This week, China held its annual legislative meeting, the National People’s Congress (NPC), which saw close to 3,000 delegates from the political, business, and cultural elite gather in Beijing. This key session usually outlines the government’s key economic policy priorities and targets for the year.
Nicholas Yeo, Head of China Equities, abrdn, comments.
What are the key takeaways?
The meeting struck a supportive policy tone, although there were no major policy changes, but a continuation of incremental support:
- We view the 5% growth target as sending the right signal, but overall, our house view is for 4.5%,
- The fiscal stimulus is positive, with policy easing continuing across a number of dimensions, but as it stands, we don’t think the issuance of treasury bonds represents a big bang style stimulus,
- Increasingly policy makers seem concerned about the stock market, and Chinese stocks are offering significant value and margin for error.
What are the implications for our China strategies /positioning?
- Although there were no big policy changes to boost growth, the authorities seem to be putting a ‘floor’ to the property downturn. This should bode well for confidence and as a result could lead to a pick-up in consumption.
- The “trade-in of old for new” trade-in program to support consumption could prove positive for consumer holdings. A white goods manufacturer we hold includes Midea Group.
- China’s continued focus and support for key strategic areas, such the green transition, renewable energy, and advanced manufacturing, plays to our five portfolio themes.
Overview of announcements
- Growth target of around 5% and inflation target at 3%
The GDP growth target for 2024 was set at around 5%, while inflation was set at 3%. To achieve this, policymakers have prepared a fiscal budget at 3.0% of GDP (or RMB 4.06 trillion). The government will also issue RMB1 trillion of ultra-long special treasury bonds to fund major strategic projects. This modest macro support suggests that the authorities continue to balance fiscal discipline with sustainable growth support.

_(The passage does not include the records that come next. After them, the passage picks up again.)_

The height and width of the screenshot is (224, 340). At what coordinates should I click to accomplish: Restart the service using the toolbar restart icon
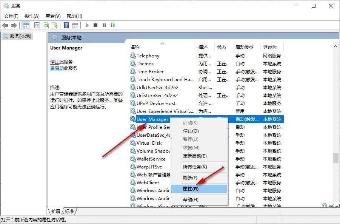point(113,25)
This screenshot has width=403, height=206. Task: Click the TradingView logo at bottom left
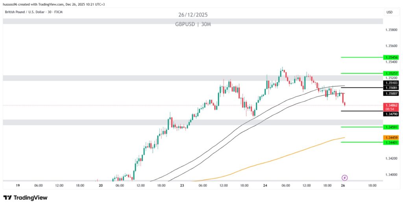25,197
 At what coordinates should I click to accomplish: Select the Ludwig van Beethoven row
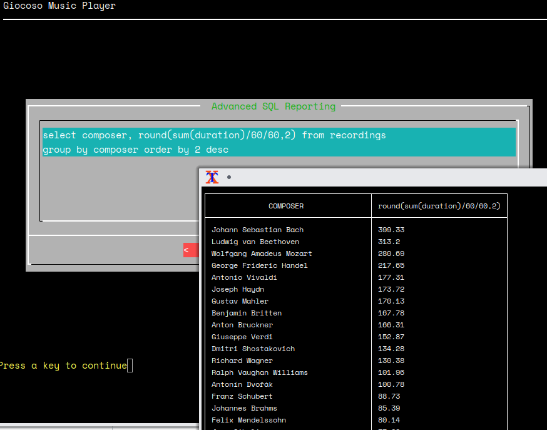[x=252, y=241]
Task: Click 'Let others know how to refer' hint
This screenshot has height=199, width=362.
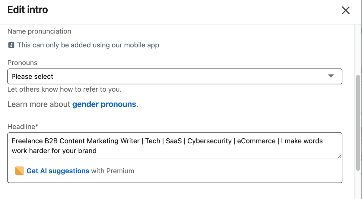Action: tap(65, 89)
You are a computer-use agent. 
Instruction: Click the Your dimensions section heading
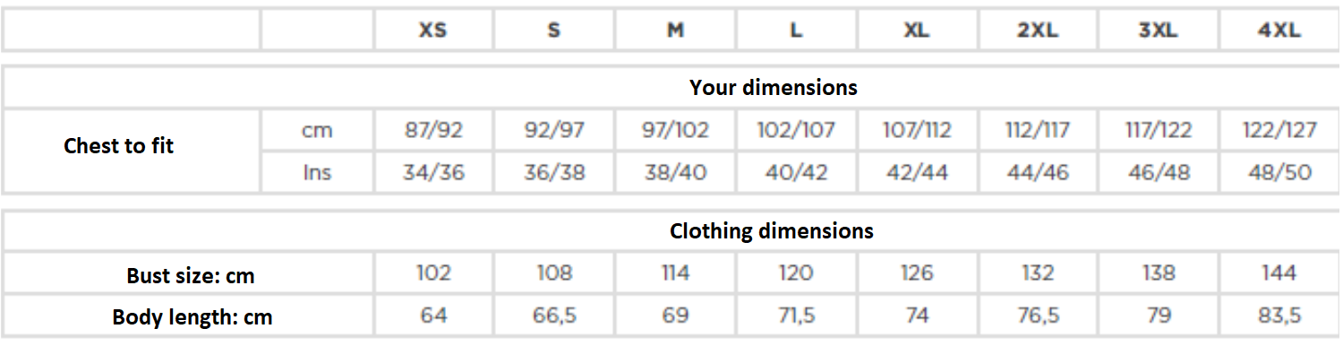(774, 87)
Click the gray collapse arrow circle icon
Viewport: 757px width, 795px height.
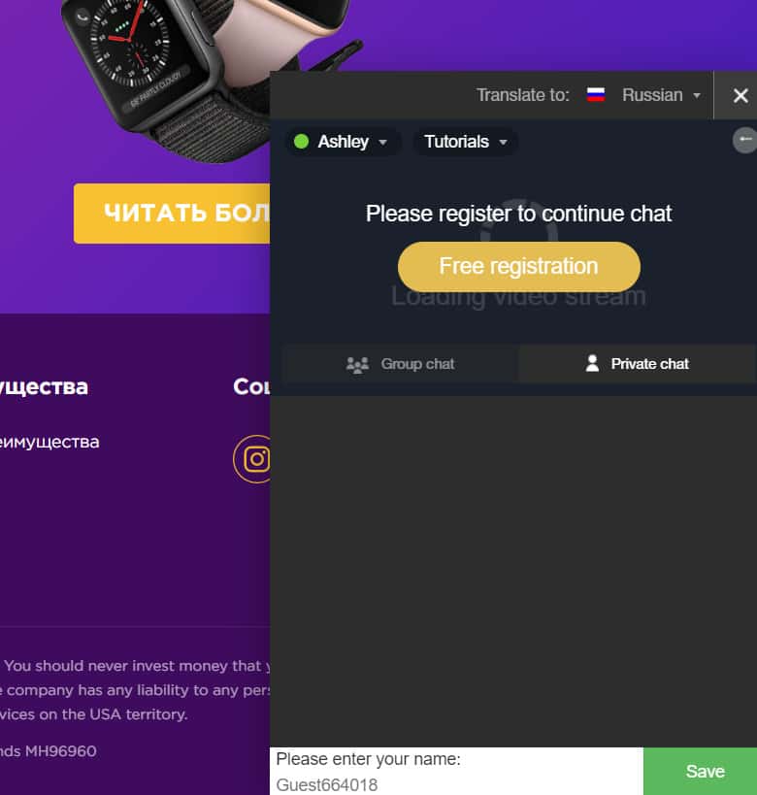[744, 141]
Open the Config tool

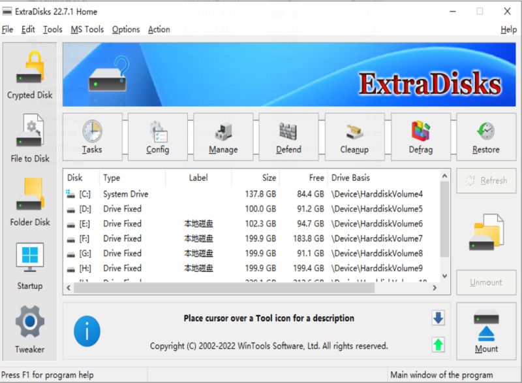click(157, 137)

- Continued restructuring of LGFVs
Aside from the special bond issue that will mitigate debt repayment risks at the local government level, policymakers emphasised the closer monitoring of local government debt, tighter control of the increase of new implicit debt, and restructuring of existing local government financing vehicles (LGFVs).
- Accommodative but prudent monetary policy
Monetary policy will continue to be flexible and appropriate, precise and effective, reflected in reasonably ample liquidity and lower funding costs. This would suggest measured cuts to the policy rate and the reserve requirement ratio and the use of liquidity facilities to ensure robust credit growth over 2024.

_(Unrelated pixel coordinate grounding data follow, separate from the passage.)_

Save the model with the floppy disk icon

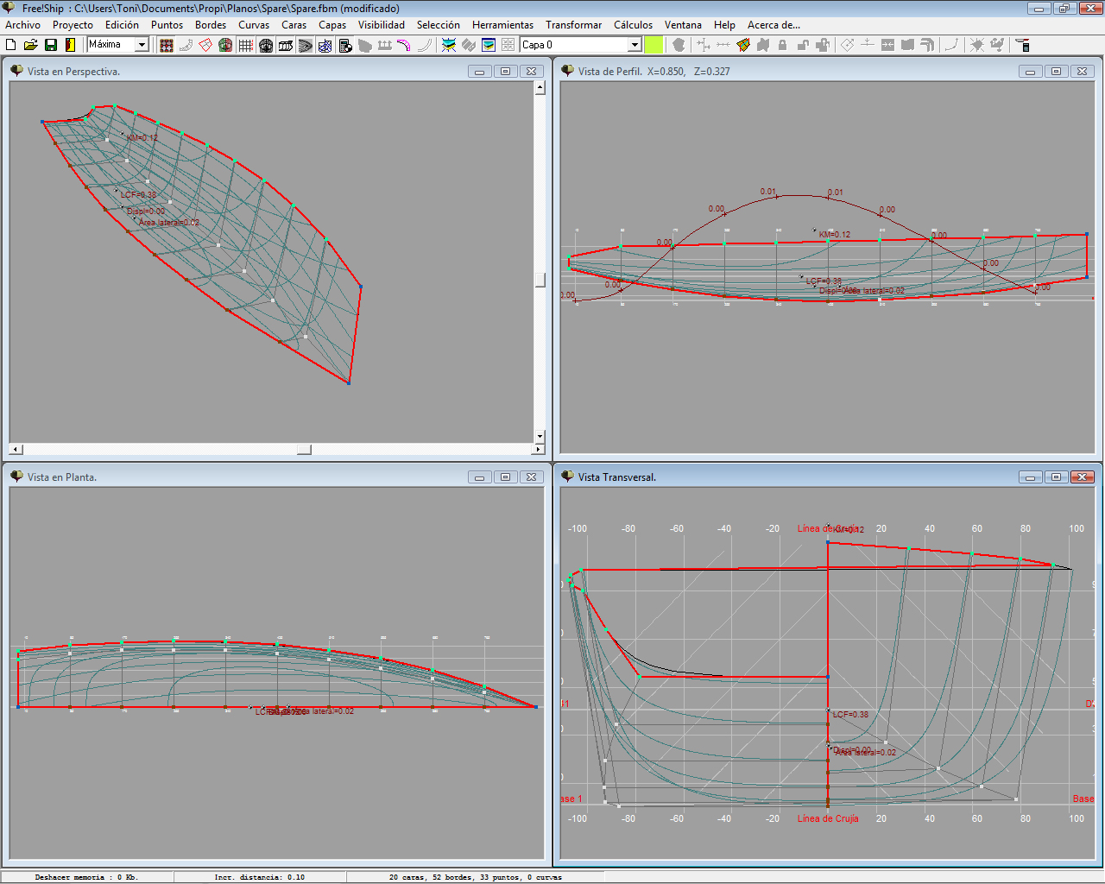50,45
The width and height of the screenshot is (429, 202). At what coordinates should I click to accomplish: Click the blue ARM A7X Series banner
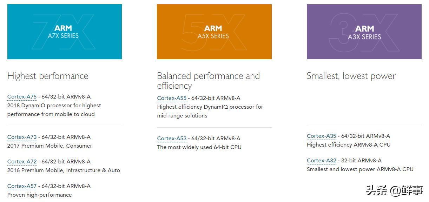click(65, 32)
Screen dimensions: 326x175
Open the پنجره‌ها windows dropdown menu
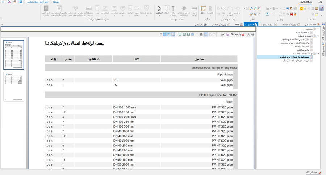click(x=56, y=2)
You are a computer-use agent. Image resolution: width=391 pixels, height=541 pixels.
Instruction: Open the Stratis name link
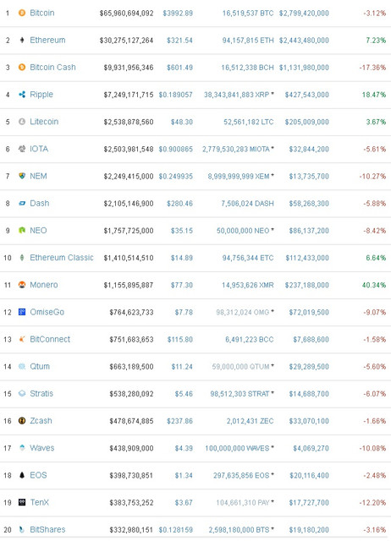(41, 393)
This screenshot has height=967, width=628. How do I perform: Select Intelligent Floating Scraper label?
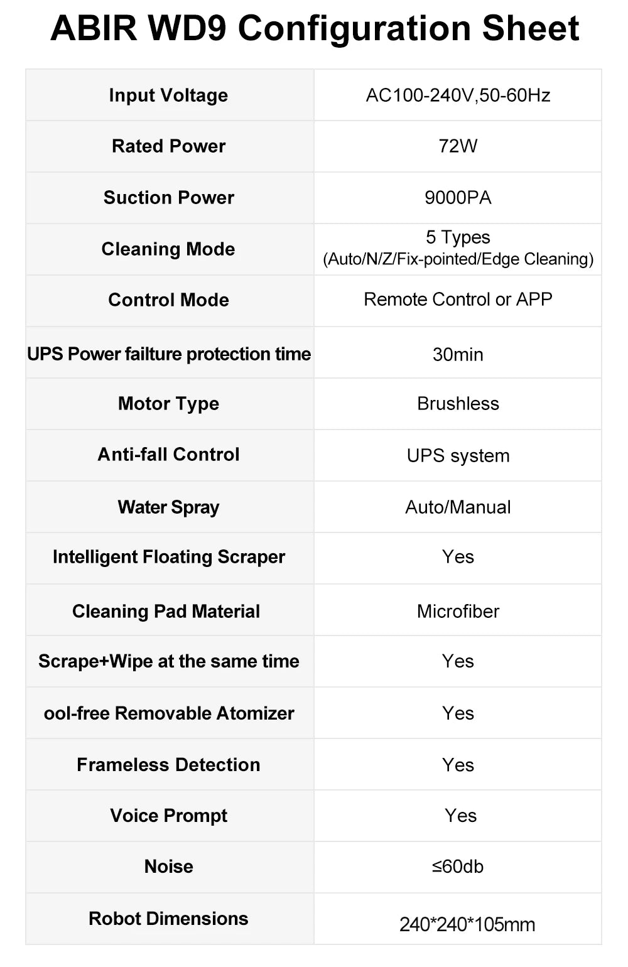(168, 557)
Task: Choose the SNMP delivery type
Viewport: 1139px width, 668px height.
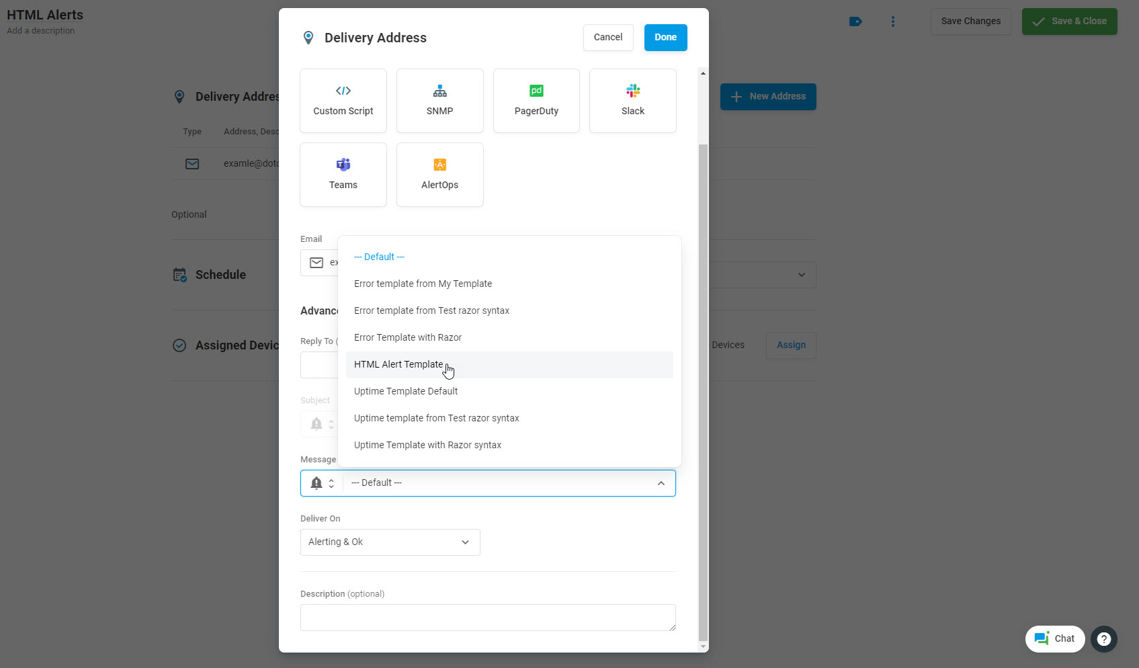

- Sustained support for property sector
Property remained a focus area, with more support for affordable housing and urban village renovation/renewal, targeted and differentiated support for different cities, more property debt restructuring and equal credit access for non-SOE developers. The market is expecting further easing of home purchase curbs and downpayment restrictions, as well as reductions in mortgage rates ahead.

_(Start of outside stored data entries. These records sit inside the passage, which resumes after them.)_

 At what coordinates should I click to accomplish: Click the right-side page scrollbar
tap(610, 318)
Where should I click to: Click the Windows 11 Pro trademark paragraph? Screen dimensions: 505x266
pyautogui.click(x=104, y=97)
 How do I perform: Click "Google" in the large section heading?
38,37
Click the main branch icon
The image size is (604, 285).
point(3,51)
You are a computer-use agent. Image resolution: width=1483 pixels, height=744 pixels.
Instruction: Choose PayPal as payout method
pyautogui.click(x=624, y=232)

- Progress towards economic transition
Building modern industries and fostering new growth drivers are the key focus. This would include enhancing the resilience of key supply chains, upgrading manufacturing sectors, developing the modern services sector, and facilitating the transformation of traditional industries. The new economy gets a boost, with further support for electric vehicles and cutting-edge technologies like hydrogen, innovative drugs and new materials. The government is also looking at digitisation and AI, increasing R&D spending and innovation and the build-up of digital infrastructure.
- Consumption incentives: “Old for new” trade-in programme
Household consumption will get more support from the broader boosting of income and employment growth, although there were no details around the “old for new” consumer goods “trade in” policy for big ticket items such as new-energy vehicles, consumer electronics and appliances.
What about the outlook for China post-NPC?
- Our outlook for the Chinese market remains unchanged. After sentiment towards the Chinese market has spiralled downwards over the last year, we view that a disconnect has emerged between sentiment, as indicated by valuations and headlines, and what we see on the ground, and hear firsthand from our companies.
- At some point, pessimism for China will peak, and is currently the cheapest of all the world’s major stock markets. Cheap compared to history, and at historic low when compared to the US or India.
- In the longer term, we expect innovation to underpin growth in crucial sectors represented in our five portfolio themes: aspiration, digitalisation, green, health, and wealth. The types of jobs in these sectors will become more sophisticated over the coming years, likely supporting the long-term growth of the Chinese middle class. This was also echoed in the recent NPC where the Chinese authorities seek to foster new growth drivers.
- Over our thirty years of investing in China, we have found that the best way to navigate market ups and downs is to buy and hold long-term compounders. These are the companies that can emerge from downturns in stronger positions.